What the exercise asks: Copy out the entries from the line with "Viewport: 895px width, 313px height." through the end of the entries, swapping "sidebar" for "navigation" and leaving everything else unchanged.

Items from a data source
· · · ·

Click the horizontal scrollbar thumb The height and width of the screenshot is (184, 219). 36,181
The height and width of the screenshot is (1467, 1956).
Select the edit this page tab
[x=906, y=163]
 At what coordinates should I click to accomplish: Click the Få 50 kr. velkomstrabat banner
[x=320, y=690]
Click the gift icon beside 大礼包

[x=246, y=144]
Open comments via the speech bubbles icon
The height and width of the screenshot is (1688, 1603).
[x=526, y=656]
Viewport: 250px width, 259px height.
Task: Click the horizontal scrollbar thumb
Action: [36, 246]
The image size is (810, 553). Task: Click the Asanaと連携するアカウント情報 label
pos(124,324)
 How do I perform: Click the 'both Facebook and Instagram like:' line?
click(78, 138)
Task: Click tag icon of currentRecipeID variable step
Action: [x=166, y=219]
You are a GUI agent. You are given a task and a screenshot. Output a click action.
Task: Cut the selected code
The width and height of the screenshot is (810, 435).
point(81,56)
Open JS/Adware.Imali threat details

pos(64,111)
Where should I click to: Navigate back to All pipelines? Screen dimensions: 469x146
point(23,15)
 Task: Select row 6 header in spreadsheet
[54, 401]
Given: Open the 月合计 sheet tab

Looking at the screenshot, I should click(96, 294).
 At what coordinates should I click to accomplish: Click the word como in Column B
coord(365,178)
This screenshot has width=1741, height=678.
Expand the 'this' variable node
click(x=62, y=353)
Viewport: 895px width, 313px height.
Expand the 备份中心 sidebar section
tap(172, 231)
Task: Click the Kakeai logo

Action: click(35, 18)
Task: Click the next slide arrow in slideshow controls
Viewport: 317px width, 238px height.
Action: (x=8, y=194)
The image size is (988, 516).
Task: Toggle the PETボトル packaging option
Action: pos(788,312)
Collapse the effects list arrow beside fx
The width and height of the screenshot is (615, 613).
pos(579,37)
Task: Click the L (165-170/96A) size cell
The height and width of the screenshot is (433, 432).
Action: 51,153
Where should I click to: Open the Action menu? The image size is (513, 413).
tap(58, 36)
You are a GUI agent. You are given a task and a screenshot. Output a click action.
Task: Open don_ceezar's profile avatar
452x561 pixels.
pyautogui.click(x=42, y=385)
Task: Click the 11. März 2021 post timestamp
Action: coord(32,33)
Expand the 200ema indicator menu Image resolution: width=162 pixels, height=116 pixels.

· · · ·

Task output:
Viewport: 895px width, 313px height.
Expand the 备份中心 navigation section
tap(172, 231)
Task: Click the Kakeai logo

Action: click(35, 18)
Task: Click the next slide arrow in slideshow controls
Viewport: 317px width, 238px height.
Action: (x=8, y=194)
The image size is (988, 516).
Task: Toggle the PETボトル packaging option
Action: pos(788,312)
Collapse the effects list arrow beside fx
The width and height of the screenshot is (615, 613).
pos(579,37)
Task: Click the L (165-170/96A) size cell
The height and width of the screenshot is (433, 432).
Action: 51,153
Where should I click to: Open the Action menu? The image size is (513, 413).
tap(58, 36)
You are a GUI agent. You are given a task and a screenshot. Output a click action.
Task: Open don_ceezar's profile avatar
452x561 pixels.
pyautogui.click(x=42, y=385)
Task: Click the 11. März 2021 post timestamp
Action: coord(32,33)
Expand the 200ema indicator menu Image resolution: width=162 pixels, height=116 pixels.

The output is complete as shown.